Repeat each record word for word.

(Items from a dataset)
*****

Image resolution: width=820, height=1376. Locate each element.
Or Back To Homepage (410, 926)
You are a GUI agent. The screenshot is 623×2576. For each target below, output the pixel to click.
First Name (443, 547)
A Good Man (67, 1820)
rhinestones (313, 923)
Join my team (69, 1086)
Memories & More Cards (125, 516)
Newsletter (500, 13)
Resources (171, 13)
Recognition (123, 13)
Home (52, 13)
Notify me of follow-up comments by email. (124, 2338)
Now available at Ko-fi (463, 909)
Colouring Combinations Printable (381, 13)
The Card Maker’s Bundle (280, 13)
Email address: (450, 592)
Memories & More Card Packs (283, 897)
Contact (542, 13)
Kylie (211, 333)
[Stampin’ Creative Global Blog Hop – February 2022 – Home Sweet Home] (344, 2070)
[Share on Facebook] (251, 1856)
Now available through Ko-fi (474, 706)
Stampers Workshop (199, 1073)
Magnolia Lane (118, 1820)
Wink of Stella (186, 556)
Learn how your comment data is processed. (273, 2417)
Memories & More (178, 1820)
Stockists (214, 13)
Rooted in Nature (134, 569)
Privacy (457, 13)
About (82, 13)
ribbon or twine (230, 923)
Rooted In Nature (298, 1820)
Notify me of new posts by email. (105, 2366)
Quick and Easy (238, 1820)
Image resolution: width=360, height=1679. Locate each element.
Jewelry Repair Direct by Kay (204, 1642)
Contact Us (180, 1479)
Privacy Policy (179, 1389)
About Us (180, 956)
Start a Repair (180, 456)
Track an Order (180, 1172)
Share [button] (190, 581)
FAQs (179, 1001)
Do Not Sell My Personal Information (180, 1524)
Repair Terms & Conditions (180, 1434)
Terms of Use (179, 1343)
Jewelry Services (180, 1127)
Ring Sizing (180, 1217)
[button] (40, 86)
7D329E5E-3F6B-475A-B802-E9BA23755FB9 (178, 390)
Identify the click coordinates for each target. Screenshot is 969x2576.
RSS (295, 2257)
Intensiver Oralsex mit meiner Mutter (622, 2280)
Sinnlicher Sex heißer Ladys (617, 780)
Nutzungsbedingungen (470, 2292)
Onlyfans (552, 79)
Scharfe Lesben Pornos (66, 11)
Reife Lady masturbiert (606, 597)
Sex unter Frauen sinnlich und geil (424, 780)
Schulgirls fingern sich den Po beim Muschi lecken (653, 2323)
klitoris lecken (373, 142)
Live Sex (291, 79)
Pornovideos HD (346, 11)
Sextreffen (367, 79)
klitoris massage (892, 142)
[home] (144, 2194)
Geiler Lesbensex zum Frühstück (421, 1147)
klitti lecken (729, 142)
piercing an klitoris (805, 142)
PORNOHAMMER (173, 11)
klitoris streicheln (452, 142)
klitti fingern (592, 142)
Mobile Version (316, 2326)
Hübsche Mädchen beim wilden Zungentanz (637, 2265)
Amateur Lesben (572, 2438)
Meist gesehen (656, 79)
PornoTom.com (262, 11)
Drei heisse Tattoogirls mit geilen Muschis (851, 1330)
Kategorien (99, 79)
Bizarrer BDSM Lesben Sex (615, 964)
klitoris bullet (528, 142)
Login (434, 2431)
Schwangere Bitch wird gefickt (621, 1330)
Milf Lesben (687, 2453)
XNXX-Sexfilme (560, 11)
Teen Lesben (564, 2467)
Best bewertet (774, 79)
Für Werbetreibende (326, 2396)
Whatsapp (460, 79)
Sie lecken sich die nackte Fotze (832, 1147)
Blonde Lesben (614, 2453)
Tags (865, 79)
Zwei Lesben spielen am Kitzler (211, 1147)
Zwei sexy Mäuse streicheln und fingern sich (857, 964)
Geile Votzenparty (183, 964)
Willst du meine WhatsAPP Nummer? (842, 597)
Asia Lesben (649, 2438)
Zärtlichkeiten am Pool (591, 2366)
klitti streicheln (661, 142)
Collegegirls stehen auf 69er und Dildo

*****

Output for this task:
Image resolution: width=820, height=1376. Locate each element.
Or Back To Homepage (410, 926)
You are a GUI agent. The screenshot is 623×2576. For each target below, output the pixel to click.
First Name (443, 547)
A Good Man (67, 1820)
rhinestones (313, 923)
Join my team (69, 1086)
Memories & More Cards (125, 516)
Newsletter (500, 13)
Resources (171, 13)
Recognition (123, 13)
Home (52, 13)
Notify me of follow-up comments by email. (124, 2338)
Now available at Ko-fi (463, 909)
Colouring Combinations Printable (381, 13)
The Card Maker’s Bundle (280, 13)
Email address: (450, 592)
Memories & More Card Packs (283, 897)
Contact (542, 13)
Kylie (211, 333)
[Stampin’ Creative Global Blog Hop – February 2022 – Home Sweet Home] (344, 2070)
[Share on Facebook] (251, 1856)
Now available through Ko-fi (474, 706)
Stampers Workshop (199, 1073)
Magnolia Lane (118, 1820)
Wink of Stella (186, 556)
Learn how your comment data is processed. (273, 2417)
Memories & More (178, 1820)
Stockists (214, 13)
Rooted in Nature (134, 569)
Privacy (457, 13)
About (82, 13)
ribbon or twine (230, 923)
Rooted In Nature (298, 1820)
Notify me of new posts by email. (105, 2366)
Quick and Easy (238, 1820)
Image resolution: width=360, height=1679. Locate each element.
Jewelry Repair Direct by Kay (204, 1642)
Contact Us (180, 1479)
Privacy Policy (179, 1389)
About Us (180, 956)
Start a Repair (180, 456)
Track an Order (180, 1172)
Share [button] (190, 581)
FAQs (179, 1001)
Do Not Sell My Personal Information (180, 1524)
Repair Terms & Conditions (180, 1434)
Terms of Use (179, 1343)
Jewelry Services (180, 1127)
Ring Sizing (180, 1217)
[button] (40, 86)
7D329E5E-3F6B-475A-B802-E9BA23755FB9 (178, 390)
Identify the click coordinates for each target. Screenshot is 969x2576.
RSS (295, 2257)
Intensiver Oralsex mit meiner Mutter (622, 2280)
Sinnlicher Sex heißer Ladys (617, 780)
Nutzungsbedingungen (470, 2292)
Onlyfans (552, 79)
Scharfe Lesben Pornos (66, 11)
Reife Lady masturbiert (606, 597)
Sex unter Frauen sinnlich und geil (424, 780)
Schulgirls fingern sich den Po beim Muschi lecken (653, 2323)
klitoris lecken (373, 142)
Live Sex (291, 79)
Pornovideos HD (346, 11)
Sextreffen (367, 79)
klitoris massage (892, 142)
[home] (144, 2194)
Geiler Lesbensex zum Frühstück (421, 1147)
klitti lecken (729, 142)
piercing an klitoris (805, 142)
PORNOHAMMER (173, 11)
klitoris streicheln (452, 142)
klitti fingern (592, 142)
Mobile Version (316, 2326)
Hübsche Mädchen beim wilden Zungentanz (637, 2265)
Amateur Lesben (572, 2438)
Meist gesehen (656, 79)
PornoTom.com (262, 11)
Drei heisse Tattoogirls mit geilen Muschis (851, 1330)
Kategorien (99, 79)
Bizarrer BDSM Lesben Sex (615, 964)
klitoris bullet (528, 142)
Login (434, 2431)
Schwangere Bitch wird gefickt (621, 1330)
Milf Lesben (687, 2453)
XNXX-Sexfilme (560, 11)
Teen Lesben (564, 2467)
Best bewertet (774, 79)
Für Werbetreibende (326, 2396)
Whatsapp (460, 79)
Sie lecken sich die nackte Fotze (832, 1147)
Blonde Lesben (614, 2453)
Tags (865, 79)
Zwei Lesben spielen am Kitzler (211, 1147)
Zwei sexy Mäuse streicheln und fingern sich (857, 964)
Geile Votzenparty (183, 964)
Willst du meine WhatsAPP Nummer? (842, 597)
Asia Lesben (649, 2438)
Zärtlichkeiten am Pool (591, 2366)
klitti streicheln (661, 142)
Collegegirls stehen auf 69er und Dildo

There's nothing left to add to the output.